▶ Task statement:
Below are some records; output exactly the lines from the line with "Open the STARTTLS security selection" to the line with "Open the column", both ends kept, and nothing more.

[Source data]
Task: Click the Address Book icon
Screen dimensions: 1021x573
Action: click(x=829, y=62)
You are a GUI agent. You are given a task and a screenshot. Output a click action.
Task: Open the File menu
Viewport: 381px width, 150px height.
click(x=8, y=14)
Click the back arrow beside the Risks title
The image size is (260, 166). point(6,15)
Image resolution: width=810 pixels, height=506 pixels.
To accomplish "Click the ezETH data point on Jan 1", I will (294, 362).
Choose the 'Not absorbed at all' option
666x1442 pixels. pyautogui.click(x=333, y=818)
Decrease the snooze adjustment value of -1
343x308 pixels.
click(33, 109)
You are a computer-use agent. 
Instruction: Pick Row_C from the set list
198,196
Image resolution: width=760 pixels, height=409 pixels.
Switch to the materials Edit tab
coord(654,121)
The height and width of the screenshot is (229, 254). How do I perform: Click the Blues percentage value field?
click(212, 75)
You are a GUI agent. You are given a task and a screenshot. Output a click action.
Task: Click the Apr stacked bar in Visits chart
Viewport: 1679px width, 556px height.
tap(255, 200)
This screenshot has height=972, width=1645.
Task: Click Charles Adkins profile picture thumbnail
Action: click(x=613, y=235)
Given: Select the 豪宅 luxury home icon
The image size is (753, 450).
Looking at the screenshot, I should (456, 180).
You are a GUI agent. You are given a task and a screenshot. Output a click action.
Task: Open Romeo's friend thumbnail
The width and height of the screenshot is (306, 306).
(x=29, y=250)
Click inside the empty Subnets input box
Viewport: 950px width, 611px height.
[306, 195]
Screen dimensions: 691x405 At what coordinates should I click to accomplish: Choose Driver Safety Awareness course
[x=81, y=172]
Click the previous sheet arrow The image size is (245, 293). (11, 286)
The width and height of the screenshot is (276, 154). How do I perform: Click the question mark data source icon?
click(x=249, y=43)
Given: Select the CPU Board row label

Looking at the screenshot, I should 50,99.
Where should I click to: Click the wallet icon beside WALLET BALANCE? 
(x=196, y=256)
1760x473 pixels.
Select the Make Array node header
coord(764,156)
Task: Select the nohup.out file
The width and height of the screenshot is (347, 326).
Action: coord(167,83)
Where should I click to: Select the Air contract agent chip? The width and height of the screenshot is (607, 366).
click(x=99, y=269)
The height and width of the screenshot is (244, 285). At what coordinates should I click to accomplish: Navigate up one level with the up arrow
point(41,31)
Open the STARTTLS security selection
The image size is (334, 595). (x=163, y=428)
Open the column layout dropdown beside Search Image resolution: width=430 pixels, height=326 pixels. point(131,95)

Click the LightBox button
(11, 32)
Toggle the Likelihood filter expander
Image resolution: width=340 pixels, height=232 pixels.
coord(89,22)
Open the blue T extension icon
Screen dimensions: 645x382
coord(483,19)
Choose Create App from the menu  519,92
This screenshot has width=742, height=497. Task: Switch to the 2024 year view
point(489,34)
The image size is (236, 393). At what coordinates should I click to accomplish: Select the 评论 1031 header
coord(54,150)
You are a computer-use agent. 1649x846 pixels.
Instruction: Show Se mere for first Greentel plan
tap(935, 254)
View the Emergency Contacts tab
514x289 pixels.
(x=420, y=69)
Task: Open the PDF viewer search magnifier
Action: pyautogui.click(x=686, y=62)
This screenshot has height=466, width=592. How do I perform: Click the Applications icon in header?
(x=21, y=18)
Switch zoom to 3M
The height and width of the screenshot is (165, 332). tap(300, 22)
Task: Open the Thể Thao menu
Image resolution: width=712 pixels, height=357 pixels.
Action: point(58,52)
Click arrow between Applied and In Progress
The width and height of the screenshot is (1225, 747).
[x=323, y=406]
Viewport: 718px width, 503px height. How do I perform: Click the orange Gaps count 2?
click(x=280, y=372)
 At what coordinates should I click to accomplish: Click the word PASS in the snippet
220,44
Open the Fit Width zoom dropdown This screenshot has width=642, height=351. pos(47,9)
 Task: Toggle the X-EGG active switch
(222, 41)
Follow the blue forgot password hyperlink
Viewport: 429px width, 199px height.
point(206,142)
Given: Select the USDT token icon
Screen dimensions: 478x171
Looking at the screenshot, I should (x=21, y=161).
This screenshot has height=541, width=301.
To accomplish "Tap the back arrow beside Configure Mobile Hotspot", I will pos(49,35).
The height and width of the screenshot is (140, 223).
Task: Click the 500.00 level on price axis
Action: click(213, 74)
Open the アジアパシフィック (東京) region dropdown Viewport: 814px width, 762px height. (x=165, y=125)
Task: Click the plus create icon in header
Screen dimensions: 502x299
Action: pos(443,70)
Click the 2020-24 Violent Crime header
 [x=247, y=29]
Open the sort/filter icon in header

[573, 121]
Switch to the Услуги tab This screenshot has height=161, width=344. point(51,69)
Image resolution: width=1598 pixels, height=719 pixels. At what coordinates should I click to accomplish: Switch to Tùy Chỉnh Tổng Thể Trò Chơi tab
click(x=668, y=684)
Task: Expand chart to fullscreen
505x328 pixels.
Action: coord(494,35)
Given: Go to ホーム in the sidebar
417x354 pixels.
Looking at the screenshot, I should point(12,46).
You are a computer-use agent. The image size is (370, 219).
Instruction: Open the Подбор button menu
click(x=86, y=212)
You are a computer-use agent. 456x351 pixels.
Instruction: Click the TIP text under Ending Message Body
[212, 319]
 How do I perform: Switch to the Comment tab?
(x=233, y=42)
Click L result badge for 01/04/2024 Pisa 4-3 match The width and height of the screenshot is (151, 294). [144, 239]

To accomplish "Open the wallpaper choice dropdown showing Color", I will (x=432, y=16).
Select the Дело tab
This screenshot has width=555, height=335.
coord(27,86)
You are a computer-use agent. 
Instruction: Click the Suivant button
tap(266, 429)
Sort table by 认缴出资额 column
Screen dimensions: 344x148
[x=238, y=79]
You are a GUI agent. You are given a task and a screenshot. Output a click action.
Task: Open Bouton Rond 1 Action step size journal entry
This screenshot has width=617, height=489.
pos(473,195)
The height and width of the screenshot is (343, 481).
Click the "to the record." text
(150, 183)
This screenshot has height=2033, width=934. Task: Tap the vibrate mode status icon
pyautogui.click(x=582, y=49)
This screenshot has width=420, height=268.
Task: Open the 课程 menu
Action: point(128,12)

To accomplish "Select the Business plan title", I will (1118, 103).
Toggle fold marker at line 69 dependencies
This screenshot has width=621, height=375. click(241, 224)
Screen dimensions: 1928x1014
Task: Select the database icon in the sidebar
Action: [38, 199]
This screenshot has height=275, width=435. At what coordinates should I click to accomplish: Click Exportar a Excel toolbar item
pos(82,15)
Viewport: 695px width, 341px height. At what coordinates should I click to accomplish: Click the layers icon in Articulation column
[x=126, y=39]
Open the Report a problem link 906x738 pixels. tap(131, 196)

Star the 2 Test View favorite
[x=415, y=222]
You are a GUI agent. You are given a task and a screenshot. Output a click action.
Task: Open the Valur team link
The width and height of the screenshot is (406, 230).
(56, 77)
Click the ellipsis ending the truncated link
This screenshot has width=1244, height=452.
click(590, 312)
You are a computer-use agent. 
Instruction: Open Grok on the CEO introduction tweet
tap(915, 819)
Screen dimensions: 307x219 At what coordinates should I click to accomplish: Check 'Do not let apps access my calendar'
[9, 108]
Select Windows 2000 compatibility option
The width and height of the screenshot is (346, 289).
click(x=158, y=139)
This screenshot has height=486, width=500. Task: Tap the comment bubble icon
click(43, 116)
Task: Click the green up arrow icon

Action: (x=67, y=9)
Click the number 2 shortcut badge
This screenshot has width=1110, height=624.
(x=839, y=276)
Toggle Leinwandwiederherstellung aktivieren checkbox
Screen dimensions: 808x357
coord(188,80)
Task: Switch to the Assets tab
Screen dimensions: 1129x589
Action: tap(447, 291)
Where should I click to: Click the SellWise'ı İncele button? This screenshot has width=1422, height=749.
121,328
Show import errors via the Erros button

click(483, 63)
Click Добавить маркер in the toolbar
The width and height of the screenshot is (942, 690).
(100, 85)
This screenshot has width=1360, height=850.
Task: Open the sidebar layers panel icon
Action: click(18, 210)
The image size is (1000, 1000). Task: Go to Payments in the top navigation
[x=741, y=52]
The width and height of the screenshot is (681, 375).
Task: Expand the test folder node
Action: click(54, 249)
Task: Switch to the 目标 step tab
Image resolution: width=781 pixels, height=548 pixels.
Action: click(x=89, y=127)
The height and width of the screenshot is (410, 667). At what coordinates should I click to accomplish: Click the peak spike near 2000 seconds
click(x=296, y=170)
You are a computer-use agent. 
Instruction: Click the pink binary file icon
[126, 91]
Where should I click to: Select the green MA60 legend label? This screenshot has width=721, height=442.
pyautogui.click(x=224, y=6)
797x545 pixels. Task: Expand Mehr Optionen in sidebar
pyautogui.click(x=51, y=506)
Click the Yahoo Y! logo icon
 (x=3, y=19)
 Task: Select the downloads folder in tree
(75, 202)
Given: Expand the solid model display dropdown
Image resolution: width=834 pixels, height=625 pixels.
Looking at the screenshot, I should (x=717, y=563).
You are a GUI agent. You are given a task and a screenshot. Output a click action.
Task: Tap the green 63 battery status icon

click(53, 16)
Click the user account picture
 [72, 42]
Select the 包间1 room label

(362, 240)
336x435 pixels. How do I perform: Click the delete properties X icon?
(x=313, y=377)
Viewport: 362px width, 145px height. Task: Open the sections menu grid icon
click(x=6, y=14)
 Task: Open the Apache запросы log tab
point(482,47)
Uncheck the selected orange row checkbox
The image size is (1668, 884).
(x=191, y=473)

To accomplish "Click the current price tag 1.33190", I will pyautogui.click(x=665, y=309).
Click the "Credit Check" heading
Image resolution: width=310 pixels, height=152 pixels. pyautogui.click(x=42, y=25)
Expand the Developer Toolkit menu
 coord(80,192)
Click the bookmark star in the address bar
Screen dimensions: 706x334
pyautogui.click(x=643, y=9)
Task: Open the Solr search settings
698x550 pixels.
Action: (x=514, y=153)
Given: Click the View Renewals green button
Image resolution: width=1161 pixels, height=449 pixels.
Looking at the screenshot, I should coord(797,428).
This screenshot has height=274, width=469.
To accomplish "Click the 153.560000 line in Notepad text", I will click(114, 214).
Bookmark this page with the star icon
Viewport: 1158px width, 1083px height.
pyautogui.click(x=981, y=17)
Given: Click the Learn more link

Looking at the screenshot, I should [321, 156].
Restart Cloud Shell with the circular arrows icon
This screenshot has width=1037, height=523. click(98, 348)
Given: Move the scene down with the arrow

▶ Answer to this task:
Open the STARTTLS security selection
The image size is (334, 595). (x=163, y=428)
Open the column layout dropdown beside Search Image resolution: width=430 pixels, height=326 pixels. point(131,95)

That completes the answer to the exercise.